Work to be completed >> Write out each of the following entries again word for word, leaving every line unchanged.

Rows >>
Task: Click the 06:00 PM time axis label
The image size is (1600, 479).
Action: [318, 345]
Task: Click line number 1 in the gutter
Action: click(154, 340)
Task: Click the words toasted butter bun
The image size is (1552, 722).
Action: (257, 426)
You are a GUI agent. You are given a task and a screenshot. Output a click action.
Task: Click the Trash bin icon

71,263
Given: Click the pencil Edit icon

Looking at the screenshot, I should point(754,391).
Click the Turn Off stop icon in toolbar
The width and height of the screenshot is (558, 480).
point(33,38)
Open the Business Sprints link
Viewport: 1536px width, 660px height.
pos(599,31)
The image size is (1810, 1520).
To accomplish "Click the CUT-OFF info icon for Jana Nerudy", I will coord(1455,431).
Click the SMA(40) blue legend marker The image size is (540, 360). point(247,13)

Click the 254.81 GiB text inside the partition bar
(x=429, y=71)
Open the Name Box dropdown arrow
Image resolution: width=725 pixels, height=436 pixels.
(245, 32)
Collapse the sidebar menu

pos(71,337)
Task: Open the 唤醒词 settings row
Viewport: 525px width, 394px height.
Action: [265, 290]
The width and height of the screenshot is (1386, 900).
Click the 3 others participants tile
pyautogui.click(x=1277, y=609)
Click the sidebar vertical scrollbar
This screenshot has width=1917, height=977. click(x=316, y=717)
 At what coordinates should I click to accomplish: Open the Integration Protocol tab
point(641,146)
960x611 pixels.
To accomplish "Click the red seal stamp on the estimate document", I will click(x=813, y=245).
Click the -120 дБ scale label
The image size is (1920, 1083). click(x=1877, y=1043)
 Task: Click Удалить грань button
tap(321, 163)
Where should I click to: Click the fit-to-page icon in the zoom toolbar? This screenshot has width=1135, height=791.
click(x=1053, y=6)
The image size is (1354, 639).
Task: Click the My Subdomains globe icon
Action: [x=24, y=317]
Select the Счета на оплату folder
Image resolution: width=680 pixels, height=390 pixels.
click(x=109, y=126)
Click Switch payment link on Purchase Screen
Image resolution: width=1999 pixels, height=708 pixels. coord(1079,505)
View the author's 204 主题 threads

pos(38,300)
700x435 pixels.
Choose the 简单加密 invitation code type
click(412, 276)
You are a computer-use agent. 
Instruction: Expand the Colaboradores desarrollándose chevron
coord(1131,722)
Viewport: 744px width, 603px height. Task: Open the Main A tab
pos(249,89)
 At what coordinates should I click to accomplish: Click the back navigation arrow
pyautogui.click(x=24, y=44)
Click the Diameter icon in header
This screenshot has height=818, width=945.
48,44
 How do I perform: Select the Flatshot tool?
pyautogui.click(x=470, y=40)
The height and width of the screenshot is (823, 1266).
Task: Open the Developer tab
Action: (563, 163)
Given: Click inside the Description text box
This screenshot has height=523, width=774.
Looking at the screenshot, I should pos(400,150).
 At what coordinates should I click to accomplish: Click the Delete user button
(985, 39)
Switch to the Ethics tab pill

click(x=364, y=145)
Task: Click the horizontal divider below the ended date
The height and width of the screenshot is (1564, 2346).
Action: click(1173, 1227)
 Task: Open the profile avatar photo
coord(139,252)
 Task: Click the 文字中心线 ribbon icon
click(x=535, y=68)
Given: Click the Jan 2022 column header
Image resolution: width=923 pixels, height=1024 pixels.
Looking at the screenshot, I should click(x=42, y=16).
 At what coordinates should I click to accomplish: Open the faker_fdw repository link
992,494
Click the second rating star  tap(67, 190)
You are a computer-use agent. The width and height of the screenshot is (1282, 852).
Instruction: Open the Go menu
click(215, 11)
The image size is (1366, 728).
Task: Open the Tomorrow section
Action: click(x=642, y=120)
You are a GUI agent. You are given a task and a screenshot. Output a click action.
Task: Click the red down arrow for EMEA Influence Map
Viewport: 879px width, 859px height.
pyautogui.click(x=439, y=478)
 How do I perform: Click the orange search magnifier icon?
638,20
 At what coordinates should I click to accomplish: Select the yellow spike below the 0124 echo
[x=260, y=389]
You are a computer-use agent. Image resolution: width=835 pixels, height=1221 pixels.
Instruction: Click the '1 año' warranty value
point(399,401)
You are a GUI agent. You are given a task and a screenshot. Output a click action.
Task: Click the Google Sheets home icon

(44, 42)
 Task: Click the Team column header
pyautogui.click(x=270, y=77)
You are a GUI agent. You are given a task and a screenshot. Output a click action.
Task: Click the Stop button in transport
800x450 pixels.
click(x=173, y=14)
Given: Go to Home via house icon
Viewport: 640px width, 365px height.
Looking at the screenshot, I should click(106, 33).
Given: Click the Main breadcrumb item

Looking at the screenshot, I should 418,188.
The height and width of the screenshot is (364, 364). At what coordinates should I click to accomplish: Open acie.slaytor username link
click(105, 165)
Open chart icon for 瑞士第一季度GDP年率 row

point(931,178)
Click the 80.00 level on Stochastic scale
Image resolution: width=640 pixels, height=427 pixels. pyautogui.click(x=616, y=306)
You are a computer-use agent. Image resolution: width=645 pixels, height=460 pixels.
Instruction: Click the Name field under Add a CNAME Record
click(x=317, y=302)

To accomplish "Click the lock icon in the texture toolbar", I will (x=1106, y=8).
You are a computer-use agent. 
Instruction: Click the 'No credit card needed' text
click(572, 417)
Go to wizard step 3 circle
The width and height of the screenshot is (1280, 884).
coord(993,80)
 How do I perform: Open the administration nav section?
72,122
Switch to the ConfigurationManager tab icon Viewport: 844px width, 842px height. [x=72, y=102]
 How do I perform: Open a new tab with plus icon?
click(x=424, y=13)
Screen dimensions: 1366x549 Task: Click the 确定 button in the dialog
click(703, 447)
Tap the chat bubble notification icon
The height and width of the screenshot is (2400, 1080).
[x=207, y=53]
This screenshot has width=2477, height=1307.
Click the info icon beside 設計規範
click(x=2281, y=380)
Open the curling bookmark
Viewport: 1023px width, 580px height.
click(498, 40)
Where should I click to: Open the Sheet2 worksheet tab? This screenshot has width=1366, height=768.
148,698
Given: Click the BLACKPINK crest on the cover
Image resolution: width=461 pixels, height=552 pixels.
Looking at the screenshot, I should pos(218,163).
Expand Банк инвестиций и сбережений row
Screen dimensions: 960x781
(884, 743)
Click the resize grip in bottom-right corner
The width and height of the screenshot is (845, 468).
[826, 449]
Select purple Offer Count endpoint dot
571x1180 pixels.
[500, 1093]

The response >>
Task: Click the 06:00 PM time axis label
The image size is (1600, 479).
Action: [318, 345]
Task: Click line number 1 in the gutter
Action: click(154, 340)
Task: Click the words toasted butter bun
The image size is (1552, 722).
Action: (257, 426)
You are a GUI agent. You are given a task and a screenshot. Output a click action.
Task: Click the Trash bin icon

71,263
Given: Click the pencil Edit icon

Looking at the screenshot, I should point(754,391).
Click the Turn Off stop icon in toolbar
The width and height of the screenshot is (558, 480).
point(33,38)
Open the Business Sprints link
Viewport: 1536px width, 660px height.
pos(599,31)
The image size is (1810, 1520).
To accomplish "Click the CUT-OFF info icon for Jana Nerudy", I will coord(1455,431).
Click the SMA(40) blue legend marker The image size is (540, 360). point(247,13)

Click the 254.81 GiB text inside the partition bar
(x=429, y=71)
Open the Name Box dropdown arrow
Image resolution: width=725 pixels, height=436 pixels.
(245, 32)
Collapse the sidebar menu

pos(71,337)
Task: Open the 唤醒词 settings row
Viewport: 525px width, 394px height.
Action: [265, 290]
The width and height of the screenshot is (1386, 900).
Click the 3 others participants tile
pyautogui.click(x=1277, y=609)
Click the sidebar vertical scrollbar
This screenshot has width=1917, height=977. click(x=316, y=717)
 At what coordinates should I click to accomplish: Open the Integration Protocol tab
point(641,146)
960x611 pixels.
To accomplish "Click the red seal stamp on the estimate document", I will click(x=813, y=245).
Click the -120 дБ scale label
The image size is (1920, 1083). click(x=1877, y=1043)
 Task: Click Удалить грань button
tap(321, 163)
Where should I click to: Click the fit-to-page icon in the zoom toolbar? This screenshot has width=1135, height=791.
click(x=1053, y=6)
The image size is (1354, 639).
Task: Click the My Subdomains globe icon
Action: [x=24, y=317]
Select the Счета на оплату folder
Image resolution: width=680 pixels, height=390 pixels.
click(x=109, y=126)
Click Switch payment link on Purchase Screen
Image resolution: width=1999 pixels, height=708 pixels. coord(1079,505)
View the author's 204 主题 threads

pos(38,300)
700x435 pixels.
Choose the 简单加密 invitation code type
click(412, 276)
You are a computer-use agent. 
Instruction: Expand the Colaboradores desarrollándose chevron
coord(1131,722)
Viewport: 744px width, 603px height. Task: Open the Main A tab
pos(249,89)
 At what coordinates should I click to accomplish: Click the back navigation arrow
pyautogui.click(x=24, y=44)
Click the Diameter icon in header
This screenshot has height=818, width=945.
48,44
 How do I perform: Select the Flatshot tool?
pyautogui.click(x=470, y=40)
The height and width of the screenshot is (823, 1266).
Task: Open the Developer tab
Action: (563, 163)
Given: Click inside the Description text box
This screenshot has height=523, width=774.
Looking at the screenshot, I should pos(400,150).
 At what coordinates should I click to accomplish: Click the Delete user button
(985, 39)
Switch to the Ethics tab pill

click(x=364, y=145)
Task: Click the horizontal divider below the ended date
The height and width of the screenshot is (1564, 2346).
Action: click(1173, 1227)
 Task: Open the profile avatar photo
coord(139,252)
 Task: Click the 文字中心线 ribbon icon
click(x=535, y=68)
Given: Click the Jan 2022 column header
Image resolution: width=923 pixels, height=1024 pixels.
Looking at the screenshot, I should click(x=42, y=16).
 At what coordinates should I click to accomplish: Open the faker_fdw repository link
992,494
Click the second rating star  tap(67, 190)
You are a computer-use agent. The width and height of the screenshot is (1282, 852).
Instruction: Open the Go menu
click(215, 11)
The image size is (1366, 728).
Task: Open the Tomorrow section
Action: click(x=642, y=120)
You are a GUI agent. You are given a task and a screenshot. Output a click action.
Task: Click the red down arrow for EMEA Influence Map
Viewport: 879px width, 859px height.
pyautogui.click(x=439, y=478)
 How do I perform: Click the orange search magnifier icon?
638,20
 At what coordinates should I click to accomplish: Select the yellow spike below the 0124 echo
[x=260, y=389]
You are a computer-use agent. Image resolution: width=835 pixels, height=1221 pixels.
Instruction: Click the '1 año' warranty value
point(399,401)
You are a GUI agent. You are given a task and a screenshot. Output a click action.
Task: Click the Google Sheets home icon

(44, 42)
 Task: Click the Team column header
pyautogui.click(x=270, y=77)
You are a GUI agent. You are given a task and a screenshot. Output a click action.
Task: Click the Stop button in transport
800x450 pixels.
click(x=173, y=14)
Given: Go to Home via house icon
Viewport: 640px width, 365px height.
Looking at the screenshot, I should click(106, 33).
Given: Click the Main breadcrumb item

Looking at the screenshot, I should 418,188.
The height and width of the screenshot is (364, 364). At what coordinates should I click to accomplish: Open acie.slaytor username link
click(105, 165)
Open chart icon for 瑞士第一季度GDP年率 row

point(931,178)
Click the 80.00 level on Stochastic scale
Image resolution: width=640 pixels, height=427 pixels. pyautogui.click(x=616, y=306)
You are a computer-use agent. Image resolution: width=645 pixels, height=460 pixels.
Instruction: Click the Name field under Add a CNAME Record
click(x=317, y=302)

To accomplish "Click the lock icon in the texture toolbar", I will (x=1106, y=8).
You are a computer-use agent. 
Instruction: Click the 'No credit card needed' text
click(572, 417)
Go to wizard step 3 circle
The width and height of the screenshot is (1280, 884).
coord(993,80)
 How do I perform: Open the administration nav section?
72,122
Switch to the ConfigurationManager tab icon Viewport: 844px width, 842px height. [x=72, y=102]
 How do I perform: Open a new tab with plus icon?
click(x=424, y=13)
Screen dimensions: 1366x549 Task: Click the 确定 button in the dialog
click(703, 447)
Tap the chat bubble notification icon
The height and width of the screenshot is (2400, 1080).
[x=207, y=53]
This screenshot has width=2477, height=1307.
Click the info icon beside 設計規範
click(x=2281, y=380)
Open the curling bookmark
Viewport: 1023px width, 580px height.
click(498, 40)
Where should I click to: Open the Sheet2 worksheet tab? This screenshot has width=1366, height=768.
148,698
Given: Click the BLACKPINK crest on the cover
Image resolution: width=461 pixels, height=552 pixels.
Looking at the screenshot, I should pos(218,163).
Expand Банк инвестиций и сбережений row
Screen dimensions: 960x781
(884, 743)
Click the resize grip in bottom-right corner
The width and height of the screenshot is (845, 468).
[826, 449]
Select purple Offer Count endpoint dot
571x1180 pixels.
[500, 1093]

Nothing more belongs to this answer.